───── ИСХОДНЫЙ ОТРЫВОК
Но нет: идет переписка о том, где обретаются доктора Раткин и Лейн? Оказывается, что первый отпущен, за старостью лет, за границу, второго же не существует, но есть вместо него Гейн.
— Не Гейн ли? — спрашивают судьи.
— Действительно так: доктор, про которого я говорил, не Лейн, а Гейн.
Идут справки, запросы и отписки — где обретается Гейн? Он лежит при смерти в Москве и ответить на какой-либо запрос не в состоянии. Тайный трибунал, скорбя об этом, посылает государю обычный всеподданнейший экстракт из дела.
Несколько месяцев томятся в казематах швед-ведун и соборный псаломщик; к ним присоединяют и троицкого дьякона, толковавшего о кикиморе.
По миновании больших праздников, отца дьякона отлучили от священнослужения и препроводили в Петропавловскую крепость.
Только на четвертом месяце — 12 апреля 1723 года — дела и шведа-ведуна, и дьякона, чающего запустения Питербурха, вершены государем и, по его обычаю, вершены крутенько:
«Иноземца Питера Вилькина за то, что при других словах говорил про его императорское величество: ему-де более трех лет не пережить, и за те слова непотребныя учинить наказанье: бить батоги нещадно и отпустить с запискою: бит нещадно и освобожден по всемилостивейшему указу».
──────────
───── ФРАГМЕНТЫ ДАННЫХ
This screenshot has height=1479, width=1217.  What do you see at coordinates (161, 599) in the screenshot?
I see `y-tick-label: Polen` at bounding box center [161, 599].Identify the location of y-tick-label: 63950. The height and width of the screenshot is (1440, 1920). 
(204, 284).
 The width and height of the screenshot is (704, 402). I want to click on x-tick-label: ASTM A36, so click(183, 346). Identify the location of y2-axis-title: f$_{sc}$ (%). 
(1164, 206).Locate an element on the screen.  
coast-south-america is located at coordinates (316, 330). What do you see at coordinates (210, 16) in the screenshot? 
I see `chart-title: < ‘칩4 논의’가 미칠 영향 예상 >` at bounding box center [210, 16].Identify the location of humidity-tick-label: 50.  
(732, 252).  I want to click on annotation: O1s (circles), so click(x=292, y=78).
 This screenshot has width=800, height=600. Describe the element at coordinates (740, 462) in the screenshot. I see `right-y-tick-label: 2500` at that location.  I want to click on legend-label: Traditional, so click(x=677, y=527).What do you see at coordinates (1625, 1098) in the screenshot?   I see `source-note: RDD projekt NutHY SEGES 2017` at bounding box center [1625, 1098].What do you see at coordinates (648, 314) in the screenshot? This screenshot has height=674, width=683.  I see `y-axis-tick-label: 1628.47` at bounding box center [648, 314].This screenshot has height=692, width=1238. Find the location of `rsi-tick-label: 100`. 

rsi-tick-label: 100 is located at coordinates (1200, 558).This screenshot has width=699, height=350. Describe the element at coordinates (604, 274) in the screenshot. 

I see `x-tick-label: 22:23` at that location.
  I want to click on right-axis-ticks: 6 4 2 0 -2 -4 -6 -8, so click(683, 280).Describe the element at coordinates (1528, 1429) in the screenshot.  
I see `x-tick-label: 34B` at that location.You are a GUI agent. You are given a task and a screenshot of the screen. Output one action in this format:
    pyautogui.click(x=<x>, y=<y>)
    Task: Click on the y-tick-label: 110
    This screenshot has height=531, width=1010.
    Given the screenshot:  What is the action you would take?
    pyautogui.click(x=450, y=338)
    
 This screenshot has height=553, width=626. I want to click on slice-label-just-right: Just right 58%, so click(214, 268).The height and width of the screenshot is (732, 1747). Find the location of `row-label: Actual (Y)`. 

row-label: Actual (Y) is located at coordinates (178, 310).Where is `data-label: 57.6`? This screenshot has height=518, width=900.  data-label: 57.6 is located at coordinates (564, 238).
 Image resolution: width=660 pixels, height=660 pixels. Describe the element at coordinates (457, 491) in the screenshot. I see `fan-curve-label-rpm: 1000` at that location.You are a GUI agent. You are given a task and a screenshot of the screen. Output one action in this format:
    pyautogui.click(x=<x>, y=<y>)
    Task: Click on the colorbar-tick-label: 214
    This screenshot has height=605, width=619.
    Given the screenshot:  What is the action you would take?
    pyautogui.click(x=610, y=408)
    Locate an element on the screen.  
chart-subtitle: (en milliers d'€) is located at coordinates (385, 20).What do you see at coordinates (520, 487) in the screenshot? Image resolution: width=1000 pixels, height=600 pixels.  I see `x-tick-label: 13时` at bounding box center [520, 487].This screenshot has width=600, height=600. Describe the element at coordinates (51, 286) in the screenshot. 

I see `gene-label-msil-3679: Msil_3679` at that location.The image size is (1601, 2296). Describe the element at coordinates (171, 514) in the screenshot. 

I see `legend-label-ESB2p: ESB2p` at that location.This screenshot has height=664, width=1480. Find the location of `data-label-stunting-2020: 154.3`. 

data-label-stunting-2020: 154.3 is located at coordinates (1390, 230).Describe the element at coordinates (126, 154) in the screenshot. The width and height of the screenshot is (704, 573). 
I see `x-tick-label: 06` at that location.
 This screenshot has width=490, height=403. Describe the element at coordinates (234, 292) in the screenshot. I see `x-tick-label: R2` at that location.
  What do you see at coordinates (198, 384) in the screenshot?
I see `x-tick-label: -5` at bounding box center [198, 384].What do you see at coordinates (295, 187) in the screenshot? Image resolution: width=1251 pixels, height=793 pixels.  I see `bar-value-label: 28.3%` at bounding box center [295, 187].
──────────
— ЗАДАНИЕ —
Продолжите отрывок о деле шведа-ведуна и дьякона с того места, где он обрывается. Данные представляют собой отдельный материал и с отрывком не связаны.

— РЕЗУЛЬТАТ —
«А дьякона Троицкаго собора Федосьева, за непристойныя слова: «пустеть С.-Питербурху» послать на три года в каторжную работу, чтоб, на то смотря, впредь другим таких непотребных слов говорить было неповадно».
Продолжала ли возиться на колокольне кикимора — из подлинного дела не видно, но великий император и впрямь скончался на третьем после того году — почти так, как о том предсказал швед-ведун.
22. Колодник
Шалости кикиморы на Троицкой колокольне, послуживши пищей многих «непристойных разговоров» в петербургской черни, послужили поводом к гибели не одного только дьякона Федосеева.
Кикимора доконала одного из колодников Петропавловской крепости.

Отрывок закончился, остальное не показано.